In 1878, the Attorney General of the United States was called upon for a ruling as to the true intent of Congress when it used the word “accuser.” His opinion can be found in 16 Ops Atty Gen 106, 110 and we quote the part which we conclude established the test used by him.

“He [the convening authority] had no personal relation to, or knowledge of, the matter out of which the charges grew, so as to have created in him any personal feeling or interest in the conviction of the prisoner. In considering alike the question of the propriety of a court-martial and preferment of charges, he dealt with the matter, as a commanding officer must deal in a larger number of instances, upon the statements' and allegation's of others, and decided the matter in his own mind no further than to pronounce that upon the information before him the alleged offender should be brought before a court-martial.”

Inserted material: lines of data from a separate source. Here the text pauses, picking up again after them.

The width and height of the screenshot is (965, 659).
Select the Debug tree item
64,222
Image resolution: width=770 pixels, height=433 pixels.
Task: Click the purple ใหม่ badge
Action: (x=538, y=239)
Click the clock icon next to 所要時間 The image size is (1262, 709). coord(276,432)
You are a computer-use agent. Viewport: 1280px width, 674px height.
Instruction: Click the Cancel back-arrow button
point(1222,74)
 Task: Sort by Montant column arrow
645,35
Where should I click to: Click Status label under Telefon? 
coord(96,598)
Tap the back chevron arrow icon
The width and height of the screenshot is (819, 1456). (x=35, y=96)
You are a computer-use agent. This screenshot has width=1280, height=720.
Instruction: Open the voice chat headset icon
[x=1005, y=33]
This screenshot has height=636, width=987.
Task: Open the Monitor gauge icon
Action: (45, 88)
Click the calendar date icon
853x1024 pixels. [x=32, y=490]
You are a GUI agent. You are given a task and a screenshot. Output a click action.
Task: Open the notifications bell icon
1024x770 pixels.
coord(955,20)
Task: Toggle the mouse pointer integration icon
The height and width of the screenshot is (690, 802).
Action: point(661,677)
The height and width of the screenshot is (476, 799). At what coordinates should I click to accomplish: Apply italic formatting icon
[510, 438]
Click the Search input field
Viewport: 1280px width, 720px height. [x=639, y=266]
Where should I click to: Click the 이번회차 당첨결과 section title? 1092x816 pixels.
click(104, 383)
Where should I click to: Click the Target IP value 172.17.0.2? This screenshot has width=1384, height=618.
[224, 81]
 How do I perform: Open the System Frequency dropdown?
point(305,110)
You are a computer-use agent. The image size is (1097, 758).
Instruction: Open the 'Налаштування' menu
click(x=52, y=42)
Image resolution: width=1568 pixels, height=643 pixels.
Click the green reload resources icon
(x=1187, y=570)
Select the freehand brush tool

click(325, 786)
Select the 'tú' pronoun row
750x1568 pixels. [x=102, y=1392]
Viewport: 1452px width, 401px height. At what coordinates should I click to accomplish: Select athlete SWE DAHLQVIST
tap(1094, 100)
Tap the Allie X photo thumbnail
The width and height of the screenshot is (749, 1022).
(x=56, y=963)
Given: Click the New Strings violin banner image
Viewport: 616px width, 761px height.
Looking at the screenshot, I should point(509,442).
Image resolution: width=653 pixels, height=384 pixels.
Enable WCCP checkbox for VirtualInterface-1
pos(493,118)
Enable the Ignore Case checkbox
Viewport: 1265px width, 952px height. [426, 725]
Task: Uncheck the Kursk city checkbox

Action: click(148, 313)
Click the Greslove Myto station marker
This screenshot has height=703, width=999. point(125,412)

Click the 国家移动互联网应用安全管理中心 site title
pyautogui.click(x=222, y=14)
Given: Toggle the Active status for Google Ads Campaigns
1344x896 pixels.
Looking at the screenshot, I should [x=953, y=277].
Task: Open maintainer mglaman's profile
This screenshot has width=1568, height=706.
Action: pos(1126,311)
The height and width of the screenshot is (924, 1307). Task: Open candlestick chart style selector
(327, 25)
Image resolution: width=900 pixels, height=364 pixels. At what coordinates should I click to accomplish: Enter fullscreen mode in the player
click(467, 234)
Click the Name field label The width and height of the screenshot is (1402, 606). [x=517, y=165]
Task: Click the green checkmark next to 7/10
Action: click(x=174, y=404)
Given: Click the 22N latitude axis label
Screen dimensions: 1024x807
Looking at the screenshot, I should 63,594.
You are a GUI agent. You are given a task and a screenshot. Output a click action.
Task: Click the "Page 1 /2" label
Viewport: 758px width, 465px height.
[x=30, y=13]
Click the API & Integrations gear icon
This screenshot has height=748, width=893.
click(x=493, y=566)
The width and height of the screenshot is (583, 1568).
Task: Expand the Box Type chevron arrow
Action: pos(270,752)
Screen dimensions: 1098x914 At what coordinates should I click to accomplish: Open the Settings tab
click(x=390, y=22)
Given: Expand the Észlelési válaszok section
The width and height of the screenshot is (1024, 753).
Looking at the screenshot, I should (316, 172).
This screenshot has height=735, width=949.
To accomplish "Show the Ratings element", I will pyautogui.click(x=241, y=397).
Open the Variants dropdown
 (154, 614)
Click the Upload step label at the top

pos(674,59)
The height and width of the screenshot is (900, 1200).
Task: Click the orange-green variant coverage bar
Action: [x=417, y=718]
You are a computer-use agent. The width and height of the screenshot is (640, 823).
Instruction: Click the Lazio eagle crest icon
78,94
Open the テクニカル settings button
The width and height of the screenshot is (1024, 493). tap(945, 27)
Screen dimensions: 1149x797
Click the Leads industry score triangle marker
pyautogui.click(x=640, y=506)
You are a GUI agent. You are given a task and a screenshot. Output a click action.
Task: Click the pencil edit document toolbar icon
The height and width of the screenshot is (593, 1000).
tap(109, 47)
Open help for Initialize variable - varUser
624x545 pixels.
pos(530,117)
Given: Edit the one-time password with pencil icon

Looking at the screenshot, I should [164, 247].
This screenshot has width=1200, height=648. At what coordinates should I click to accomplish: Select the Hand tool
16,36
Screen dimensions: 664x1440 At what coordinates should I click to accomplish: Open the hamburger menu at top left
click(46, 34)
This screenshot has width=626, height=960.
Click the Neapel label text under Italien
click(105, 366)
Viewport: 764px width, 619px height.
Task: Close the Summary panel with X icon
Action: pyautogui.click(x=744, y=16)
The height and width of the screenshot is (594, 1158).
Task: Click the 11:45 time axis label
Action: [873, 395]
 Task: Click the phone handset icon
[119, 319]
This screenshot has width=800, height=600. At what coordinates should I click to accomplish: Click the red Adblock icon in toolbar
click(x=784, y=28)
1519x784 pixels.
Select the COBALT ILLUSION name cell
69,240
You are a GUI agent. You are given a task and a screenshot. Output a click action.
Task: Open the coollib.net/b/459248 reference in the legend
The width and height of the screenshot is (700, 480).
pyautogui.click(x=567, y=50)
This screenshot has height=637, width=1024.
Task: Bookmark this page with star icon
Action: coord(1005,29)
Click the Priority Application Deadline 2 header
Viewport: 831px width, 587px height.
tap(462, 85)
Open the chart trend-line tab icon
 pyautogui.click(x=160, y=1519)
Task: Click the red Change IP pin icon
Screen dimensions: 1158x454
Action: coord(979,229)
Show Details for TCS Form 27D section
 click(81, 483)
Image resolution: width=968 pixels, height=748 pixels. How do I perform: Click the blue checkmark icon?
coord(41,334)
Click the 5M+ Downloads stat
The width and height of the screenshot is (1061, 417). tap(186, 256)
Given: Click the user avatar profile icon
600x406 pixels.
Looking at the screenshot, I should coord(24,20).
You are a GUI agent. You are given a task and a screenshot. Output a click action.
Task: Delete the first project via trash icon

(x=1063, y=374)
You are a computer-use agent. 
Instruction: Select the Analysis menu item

The formulae prescribed by the early authorities have changed very little as is evidenced by the Manual for Courts-Martial, U. S. Air Force, 1949. Paragraph 5, page 4, of the Manual, explains Article of War 8, supra, in the following terms:

“When any commander authorized to appoint general courts-martial is the accuser or the prosecutor in a case the court shall be appointed by competent superior authority. . . .
“Whether the commander who convened the court is the accuser or the prosecutor is mainly to be determined by his personal feeling or interest in the matter. An accuser- either originates the charge or adopts and becomes responsible for it; ... Action by a commander which is merely official and in the strict line of his duty can not be regarded as sufficient to disqualify him.”

Previous service cases have considered this subject and they are in substantial agreement with the general rule quoted from the Manual. In United States v. Steed, ACM 3476, May 10, 1951, 4 CMR(AF) 522 the board of review announced the following principle :

“From the foregoing, it appears that the present rule is to the effect that the appointing authority may not be so connected with the transactions giving rise to the charges that reasonable persons will impute to him a personal feeling or interest in the matter.”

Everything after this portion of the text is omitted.